Checked-size array parameters in C

(lwn.net)

68 points | by chmaynard 8 hours ago ago

26 comments

  • Arch-TK 6 hours ago

    That weird feeling when you realise that the people you hang out with form such a weird niche that something considered common knowledge among you is being described as "buried deep within the C standard".

    What's noteworthy is that the compiler isn't required to generate a warning if the array is too small. That's just GCC being generous with its help. The official stance is that it's simply undefined behaviour to pass a pointer to an object which is too small (yes, only to pass, even if you don't access it).

  • Veserv 6 hours ago

    Pointer to array is not only type-safe, it is also objectively correct and should have always been the syntax used when passing in the address of a known, fixed size array.
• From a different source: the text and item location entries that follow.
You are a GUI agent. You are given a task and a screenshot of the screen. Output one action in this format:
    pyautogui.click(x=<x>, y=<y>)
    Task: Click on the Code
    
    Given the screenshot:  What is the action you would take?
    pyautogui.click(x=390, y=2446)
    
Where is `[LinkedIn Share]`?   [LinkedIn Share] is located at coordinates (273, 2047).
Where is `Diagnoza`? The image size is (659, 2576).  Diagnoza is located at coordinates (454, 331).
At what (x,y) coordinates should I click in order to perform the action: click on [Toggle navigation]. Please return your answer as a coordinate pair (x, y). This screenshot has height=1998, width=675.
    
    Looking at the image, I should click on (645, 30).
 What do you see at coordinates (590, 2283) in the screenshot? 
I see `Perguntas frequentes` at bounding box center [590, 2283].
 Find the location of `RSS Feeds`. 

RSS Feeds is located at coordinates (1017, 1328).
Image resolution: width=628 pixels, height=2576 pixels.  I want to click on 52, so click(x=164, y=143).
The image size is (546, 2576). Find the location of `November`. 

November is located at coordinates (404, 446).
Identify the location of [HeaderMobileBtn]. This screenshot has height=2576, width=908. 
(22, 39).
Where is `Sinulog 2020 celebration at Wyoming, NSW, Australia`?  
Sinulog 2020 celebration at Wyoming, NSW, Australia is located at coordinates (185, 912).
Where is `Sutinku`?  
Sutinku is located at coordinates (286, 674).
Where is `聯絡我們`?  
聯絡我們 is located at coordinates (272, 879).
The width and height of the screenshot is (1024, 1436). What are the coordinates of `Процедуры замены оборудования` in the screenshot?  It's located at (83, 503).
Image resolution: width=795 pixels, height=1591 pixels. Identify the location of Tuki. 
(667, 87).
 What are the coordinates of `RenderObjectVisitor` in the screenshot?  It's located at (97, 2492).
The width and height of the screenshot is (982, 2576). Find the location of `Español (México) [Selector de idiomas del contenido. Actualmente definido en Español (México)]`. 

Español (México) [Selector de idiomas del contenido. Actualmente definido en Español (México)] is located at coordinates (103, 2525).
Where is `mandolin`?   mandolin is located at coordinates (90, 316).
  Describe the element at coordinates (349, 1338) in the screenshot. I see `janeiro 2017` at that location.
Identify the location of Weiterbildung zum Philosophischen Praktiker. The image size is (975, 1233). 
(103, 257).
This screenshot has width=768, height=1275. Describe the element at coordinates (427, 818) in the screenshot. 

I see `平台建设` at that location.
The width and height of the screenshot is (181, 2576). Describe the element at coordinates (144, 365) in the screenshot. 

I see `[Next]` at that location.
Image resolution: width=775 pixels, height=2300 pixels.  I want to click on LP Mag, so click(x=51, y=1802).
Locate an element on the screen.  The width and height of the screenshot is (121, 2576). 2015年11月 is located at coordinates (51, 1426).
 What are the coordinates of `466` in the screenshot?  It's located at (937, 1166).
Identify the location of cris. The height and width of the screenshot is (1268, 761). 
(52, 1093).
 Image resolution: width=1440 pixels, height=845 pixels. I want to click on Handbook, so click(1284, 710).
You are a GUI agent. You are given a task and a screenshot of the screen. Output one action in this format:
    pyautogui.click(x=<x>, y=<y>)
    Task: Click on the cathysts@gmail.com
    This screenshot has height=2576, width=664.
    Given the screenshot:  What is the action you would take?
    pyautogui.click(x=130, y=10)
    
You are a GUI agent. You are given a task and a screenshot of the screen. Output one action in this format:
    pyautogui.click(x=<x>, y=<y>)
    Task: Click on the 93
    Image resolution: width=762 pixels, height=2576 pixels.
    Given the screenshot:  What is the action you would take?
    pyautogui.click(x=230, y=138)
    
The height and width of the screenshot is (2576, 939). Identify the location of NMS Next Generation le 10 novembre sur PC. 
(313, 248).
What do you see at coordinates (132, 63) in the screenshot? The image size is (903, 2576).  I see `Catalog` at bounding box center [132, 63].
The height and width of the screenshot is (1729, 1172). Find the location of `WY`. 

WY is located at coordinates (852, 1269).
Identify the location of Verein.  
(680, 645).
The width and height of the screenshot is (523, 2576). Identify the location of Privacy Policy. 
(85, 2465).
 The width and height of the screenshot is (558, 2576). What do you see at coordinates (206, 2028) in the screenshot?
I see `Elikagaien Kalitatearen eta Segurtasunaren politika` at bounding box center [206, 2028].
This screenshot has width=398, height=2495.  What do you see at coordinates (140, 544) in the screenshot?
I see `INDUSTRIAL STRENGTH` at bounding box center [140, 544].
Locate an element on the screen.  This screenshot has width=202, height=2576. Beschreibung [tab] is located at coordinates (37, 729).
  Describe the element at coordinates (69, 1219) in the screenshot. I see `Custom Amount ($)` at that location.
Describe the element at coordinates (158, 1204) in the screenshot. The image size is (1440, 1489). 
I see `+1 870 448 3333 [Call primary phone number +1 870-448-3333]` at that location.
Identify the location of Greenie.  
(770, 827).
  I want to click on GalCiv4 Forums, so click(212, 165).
This is all a artifact of C automatically decaying arrays to pointers in argument lists when a array argument should have always meant passing a array by value; then this syntax would have been the only way to pass in the address of a array and we would not have these warts. Automatic decaying is truly one of the worst actual design mistakes of the language (i.e. a error even when it was designed, not the failure to adopt new innovations).

    • jacquesm 6 hours ago

      Fully agreed, and something that is hard to fix. This guy is trying really hard and with some success:

      https://news.ycombinator.com/item?id=45735877

      • wild_pointer 6 hours ago

        This guy is doing something else completely. In his words:

        > In my testing, it's between 1.2x and 4x slower than Yolo-C. It uses between 2x and 3x more memory. Others have observed higher overheads in certain tests (I've heard of some things being 8x slower). How much this matters depends on your perspective. Imagine running your desktop environment on a 4x slower computer with 3x less memory. You've probably done exactly this and you probably survived the experience. So the catch is: Fil-C is for folks who want the security benefits badly enough.

        (from https://news.ycombinator.com/item?id=46090332)

        We're talking about a lack of fat pointers here, and switching to GC and having a 4x slower computer experience is not required for that.

        • Veserv 5 hours ago

          I am actually not talking about the lack of fat pointers. That is almost entirely orthogonal to my point. I am talking about the fact that what would be the syntax for passing a array by value was repurposed for automatically decaying into a pointer. This results in a massive and unnecessary syntactic wart.

          The fact that the correct type signature, a pointer to fixed-size array, exists and that you can create a struct containing a fixed-size array member and pass that in by value completely invalidates any possible argument for having special semantics for fixed-size array parameters. Automatic decay should have died when it became possible to pass structs by value. Its continued existence continues to result in people writing objectively inferior function signatures (though part of this it the absurdity of C type declarations making the objectively correct type a pain to write or use, another one of the worst actual design mistakes).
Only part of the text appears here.